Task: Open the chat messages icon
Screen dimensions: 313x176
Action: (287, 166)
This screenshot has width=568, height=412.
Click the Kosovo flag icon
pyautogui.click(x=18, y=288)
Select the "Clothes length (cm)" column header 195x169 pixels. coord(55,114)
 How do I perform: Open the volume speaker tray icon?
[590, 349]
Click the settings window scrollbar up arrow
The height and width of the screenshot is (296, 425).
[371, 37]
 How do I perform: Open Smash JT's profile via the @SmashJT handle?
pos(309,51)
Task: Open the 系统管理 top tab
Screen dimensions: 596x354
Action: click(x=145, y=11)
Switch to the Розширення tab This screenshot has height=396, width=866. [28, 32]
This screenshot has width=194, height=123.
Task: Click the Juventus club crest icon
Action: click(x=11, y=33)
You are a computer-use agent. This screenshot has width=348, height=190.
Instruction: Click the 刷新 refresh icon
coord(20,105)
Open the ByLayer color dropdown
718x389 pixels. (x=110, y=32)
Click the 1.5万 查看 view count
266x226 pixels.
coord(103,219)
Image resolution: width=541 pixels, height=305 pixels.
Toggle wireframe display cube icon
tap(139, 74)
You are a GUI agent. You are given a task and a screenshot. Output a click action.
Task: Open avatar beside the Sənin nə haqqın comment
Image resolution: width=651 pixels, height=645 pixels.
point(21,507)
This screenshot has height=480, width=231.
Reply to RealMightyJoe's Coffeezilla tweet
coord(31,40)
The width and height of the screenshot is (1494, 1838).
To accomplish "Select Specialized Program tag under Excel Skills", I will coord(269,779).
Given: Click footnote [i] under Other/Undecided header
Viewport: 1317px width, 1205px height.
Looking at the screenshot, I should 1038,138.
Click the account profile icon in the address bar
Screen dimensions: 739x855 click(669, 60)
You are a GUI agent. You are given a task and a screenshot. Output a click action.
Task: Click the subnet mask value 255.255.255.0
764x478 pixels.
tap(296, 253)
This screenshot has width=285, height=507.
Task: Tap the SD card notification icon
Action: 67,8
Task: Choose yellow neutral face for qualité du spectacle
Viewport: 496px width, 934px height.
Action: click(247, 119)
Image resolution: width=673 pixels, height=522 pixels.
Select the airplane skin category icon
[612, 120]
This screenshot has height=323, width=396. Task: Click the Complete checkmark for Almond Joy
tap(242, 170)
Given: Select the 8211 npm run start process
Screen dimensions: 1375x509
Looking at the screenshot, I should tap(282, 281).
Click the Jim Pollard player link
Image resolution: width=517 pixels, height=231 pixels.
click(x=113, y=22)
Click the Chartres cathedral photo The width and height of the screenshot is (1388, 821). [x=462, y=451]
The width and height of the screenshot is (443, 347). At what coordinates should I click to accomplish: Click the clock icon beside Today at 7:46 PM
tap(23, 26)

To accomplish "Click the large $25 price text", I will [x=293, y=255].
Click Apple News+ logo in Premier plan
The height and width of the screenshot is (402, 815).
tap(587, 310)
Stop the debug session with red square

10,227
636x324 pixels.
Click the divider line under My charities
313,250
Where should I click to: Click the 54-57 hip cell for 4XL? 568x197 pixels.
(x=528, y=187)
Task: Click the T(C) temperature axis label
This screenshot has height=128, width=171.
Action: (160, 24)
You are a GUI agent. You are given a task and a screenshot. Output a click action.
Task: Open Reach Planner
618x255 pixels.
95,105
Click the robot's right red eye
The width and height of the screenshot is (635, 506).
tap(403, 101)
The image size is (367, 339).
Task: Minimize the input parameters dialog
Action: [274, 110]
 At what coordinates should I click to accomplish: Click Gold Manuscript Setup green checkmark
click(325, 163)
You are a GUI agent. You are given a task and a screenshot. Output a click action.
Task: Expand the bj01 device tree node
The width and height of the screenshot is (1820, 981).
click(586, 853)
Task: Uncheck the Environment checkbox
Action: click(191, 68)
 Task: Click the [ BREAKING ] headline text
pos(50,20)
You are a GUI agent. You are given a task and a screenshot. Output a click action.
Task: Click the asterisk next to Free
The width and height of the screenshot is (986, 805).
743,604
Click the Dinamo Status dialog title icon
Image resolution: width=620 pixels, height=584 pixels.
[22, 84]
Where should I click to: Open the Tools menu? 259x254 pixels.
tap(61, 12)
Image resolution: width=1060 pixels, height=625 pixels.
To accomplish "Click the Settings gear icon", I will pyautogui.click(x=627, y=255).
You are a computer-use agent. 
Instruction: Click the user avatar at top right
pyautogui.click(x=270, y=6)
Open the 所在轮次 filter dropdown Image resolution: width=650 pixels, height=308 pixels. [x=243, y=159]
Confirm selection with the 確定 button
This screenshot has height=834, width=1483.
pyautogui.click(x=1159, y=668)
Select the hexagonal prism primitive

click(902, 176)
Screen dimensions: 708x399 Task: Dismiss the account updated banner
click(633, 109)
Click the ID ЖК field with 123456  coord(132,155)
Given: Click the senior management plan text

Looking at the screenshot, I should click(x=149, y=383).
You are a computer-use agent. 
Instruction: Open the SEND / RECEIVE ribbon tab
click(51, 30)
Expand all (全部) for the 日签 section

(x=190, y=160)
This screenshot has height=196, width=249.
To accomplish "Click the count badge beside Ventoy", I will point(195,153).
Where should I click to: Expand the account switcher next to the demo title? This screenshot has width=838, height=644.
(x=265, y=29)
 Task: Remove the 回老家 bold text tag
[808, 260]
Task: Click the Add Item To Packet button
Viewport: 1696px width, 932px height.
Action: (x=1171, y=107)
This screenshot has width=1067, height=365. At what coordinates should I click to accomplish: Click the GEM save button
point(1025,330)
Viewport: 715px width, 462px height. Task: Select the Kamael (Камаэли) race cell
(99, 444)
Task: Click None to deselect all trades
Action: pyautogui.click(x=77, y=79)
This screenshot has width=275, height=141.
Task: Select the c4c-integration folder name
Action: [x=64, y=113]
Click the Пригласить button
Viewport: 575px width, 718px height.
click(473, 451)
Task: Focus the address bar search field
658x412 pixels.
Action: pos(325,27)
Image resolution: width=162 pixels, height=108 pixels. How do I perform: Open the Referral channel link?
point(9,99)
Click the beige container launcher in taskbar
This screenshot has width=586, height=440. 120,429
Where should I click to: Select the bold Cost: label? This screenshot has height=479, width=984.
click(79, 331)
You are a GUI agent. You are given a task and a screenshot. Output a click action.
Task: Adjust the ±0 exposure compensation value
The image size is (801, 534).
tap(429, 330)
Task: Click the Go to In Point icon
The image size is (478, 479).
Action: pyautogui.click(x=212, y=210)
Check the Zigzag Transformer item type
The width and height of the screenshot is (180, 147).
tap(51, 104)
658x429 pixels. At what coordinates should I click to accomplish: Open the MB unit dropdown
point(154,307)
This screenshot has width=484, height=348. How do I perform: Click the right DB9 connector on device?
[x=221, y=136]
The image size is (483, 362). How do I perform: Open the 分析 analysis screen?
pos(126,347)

##############################

- _What is being asked_: Reproduce exactly, and with no other material, the lines between those holding "Switch to the" and "Image resolution: width=541", inclusive.

- _Reply to the exercise_:
Switch to the Розширення tab This screenshot has height=396, width=866. [28, 32]
This screenshot has width=194, height=123.
Task: Click the Juventus club crest icon
Action: click(x=11, y=33)
You are a computer-use agent. This screenshot has width=348, height=190.
Instruction: Click the 刷新 refresh icon
coord(20,105)
Open the ByLayer color dropdown
718x389 pixels. (x=110, y=32)
Click the 1.5万 查看 view count
266x226 pixels.
coord(103,219)
Image resolution: width=541 pixels, height=305 pixels.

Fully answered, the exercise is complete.